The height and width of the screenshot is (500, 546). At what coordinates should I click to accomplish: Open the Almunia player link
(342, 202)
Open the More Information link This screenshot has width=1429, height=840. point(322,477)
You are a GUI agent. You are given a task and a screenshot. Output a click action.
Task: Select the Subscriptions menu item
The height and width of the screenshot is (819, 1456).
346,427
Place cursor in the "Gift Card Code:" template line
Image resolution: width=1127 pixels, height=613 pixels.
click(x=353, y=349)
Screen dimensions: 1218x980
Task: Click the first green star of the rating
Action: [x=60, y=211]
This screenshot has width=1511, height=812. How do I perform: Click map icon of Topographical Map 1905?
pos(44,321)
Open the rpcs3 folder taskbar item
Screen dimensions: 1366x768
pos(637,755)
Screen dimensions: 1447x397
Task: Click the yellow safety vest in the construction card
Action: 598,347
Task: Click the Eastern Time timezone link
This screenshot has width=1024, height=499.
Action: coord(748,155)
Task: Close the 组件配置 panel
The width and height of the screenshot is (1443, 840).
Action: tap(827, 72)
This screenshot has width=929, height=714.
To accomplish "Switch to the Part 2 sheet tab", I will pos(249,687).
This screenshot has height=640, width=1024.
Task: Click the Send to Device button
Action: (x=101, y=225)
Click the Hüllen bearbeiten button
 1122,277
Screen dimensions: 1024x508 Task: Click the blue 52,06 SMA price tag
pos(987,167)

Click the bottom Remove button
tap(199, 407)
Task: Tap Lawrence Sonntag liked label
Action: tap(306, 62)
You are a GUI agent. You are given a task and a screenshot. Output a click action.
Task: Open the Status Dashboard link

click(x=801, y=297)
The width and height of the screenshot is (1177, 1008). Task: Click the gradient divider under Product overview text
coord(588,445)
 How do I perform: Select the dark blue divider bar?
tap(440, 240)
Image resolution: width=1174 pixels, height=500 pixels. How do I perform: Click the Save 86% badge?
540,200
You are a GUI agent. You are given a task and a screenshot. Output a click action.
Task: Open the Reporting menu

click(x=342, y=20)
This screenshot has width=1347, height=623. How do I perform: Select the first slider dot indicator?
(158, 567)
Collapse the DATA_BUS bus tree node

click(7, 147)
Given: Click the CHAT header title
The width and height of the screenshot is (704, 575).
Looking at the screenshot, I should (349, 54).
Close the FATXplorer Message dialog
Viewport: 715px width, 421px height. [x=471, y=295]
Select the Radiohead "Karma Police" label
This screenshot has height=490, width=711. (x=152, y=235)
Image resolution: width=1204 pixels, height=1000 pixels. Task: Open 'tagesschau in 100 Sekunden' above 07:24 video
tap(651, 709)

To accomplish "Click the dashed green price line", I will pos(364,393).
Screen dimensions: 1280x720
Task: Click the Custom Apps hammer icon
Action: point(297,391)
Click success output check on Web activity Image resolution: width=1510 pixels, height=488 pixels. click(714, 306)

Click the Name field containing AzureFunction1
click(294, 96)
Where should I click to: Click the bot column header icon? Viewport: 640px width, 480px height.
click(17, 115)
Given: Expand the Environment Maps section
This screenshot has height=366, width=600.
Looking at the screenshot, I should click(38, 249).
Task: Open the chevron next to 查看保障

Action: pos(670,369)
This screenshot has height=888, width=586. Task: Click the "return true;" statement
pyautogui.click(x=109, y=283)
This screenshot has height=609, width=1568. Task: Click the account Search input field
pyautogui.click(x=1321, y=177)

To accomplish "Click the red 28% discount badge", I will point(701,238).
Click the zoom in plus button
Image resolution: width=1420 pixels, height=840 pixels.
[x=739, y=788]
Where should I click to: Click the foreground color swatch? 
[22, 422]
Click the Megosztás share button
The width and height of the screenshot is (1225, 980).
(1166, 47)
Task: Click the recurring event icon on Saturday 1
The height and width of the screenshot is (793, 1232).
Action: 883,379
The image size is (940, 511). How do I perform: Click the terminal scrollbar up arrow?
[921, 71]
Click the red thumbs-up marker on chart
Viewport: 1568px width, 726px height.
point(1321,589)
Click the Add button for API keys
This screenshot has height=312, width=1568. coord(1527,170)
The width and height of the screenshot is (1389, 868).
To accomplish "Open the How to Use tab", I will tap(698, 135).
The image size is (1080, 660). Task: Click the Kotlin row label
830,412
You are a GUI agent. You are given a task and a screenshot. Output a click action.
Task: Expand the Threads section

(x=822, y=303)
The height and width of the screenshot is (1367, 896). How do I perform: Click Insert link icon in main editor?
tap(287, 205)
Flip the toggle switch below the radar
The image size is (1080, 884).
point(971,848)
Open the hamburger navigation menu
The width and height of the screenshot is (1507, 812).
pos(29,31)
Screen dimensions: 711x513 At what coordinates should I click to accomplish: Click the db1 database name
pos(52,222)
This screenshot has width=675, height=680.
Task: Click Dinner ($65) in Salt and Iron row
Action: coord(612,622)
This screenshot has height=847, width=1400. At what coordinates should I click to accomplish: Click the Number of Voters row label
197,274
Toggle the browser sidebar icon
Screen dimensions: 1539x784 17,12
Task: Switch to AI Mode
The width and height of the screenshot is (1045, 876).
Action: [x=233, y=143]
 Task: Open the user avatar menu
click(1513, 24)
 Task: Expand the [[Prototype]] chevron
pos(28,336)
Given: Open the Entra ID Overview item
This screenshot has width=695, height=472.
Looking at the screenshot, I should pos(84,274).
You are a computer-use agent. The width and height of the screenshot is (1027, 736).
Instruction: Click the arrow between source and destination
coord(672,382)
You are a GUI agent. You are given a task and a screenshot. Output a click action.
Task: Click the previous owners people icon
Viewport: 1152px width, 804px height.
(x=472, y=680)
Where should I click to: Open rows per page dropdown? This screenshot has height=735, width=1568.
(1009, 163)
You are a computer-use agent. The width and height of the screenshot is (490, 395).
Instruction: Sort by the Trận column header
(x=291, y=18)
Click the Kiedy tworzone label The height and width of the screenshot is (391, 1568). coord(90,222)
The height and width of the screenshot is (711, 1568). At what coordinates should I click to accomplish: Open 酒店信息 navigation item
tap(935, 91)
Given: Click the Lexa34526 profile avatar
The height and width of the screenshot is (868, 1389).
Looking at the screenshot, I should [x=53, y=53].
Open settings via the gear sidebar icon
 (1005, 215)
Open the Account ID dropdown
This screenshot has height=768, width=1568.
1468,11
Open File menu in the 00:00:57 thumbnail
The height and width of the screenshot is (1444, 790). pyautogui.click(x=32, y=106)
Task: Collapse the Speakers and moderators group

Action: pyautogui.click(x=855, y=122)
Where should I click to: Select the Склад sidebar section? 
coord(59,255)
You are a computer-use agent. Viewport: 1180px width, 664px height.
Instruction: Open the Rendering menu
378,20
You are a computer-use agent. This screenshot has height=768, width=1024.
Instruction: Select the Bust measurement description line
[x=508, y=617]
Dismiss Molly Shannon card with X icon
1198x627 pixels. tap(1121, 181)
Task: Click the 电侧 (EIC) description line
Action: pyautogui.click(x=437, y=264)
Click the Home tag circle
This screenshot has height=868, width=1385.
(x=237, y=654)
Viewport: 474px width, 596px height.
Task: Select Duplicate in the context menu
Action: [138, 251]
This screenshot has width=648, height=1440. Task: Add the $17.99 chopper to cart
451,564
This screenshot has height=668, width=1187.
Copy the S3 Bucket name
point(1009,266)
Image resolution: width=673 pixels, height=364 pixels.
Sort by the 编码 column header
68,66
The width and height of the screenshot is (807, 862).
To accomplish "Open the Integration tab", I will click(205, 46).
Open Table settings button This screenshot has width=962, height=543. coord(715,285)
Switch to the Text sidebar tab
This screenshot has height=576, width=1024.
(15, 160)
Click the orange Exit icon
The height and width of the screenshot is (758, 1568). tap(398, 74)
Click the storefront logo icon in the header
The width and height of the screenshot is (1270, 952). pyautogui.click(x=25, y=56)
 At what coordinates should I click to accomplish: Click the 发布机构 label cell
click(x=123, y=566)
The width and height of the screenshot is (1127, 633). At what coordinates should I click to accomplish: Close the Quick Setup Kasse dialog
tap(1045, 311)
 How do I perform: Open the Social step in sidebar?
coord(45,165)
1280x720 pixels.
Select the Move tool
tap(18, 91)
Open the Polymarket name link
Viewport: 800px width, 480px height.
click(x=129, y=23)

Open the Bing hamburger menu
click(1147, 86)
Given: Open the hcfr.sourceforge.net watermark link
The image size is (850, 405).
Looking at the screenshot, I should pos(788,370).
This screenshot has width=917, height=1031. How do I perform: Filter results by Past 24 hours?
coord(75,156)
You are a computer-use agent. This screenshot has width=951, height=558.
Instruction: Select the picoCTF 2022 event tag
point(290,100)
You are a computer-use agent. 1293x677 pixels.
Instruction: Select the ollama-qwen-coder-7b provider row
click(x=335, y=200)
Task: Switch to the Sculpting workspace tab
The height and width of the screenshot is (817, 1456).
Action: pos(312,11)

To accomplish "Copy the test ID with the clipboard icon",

§ **Work instructions**:
Identify every line of the rows above that contains the string "Expand", and copy each such line. Case counts.

§ **Output for this task**:
Given: Expand the Environment Maps section
Task: Expand the Threads section
 Task: Expand the [[Prototype]] chevron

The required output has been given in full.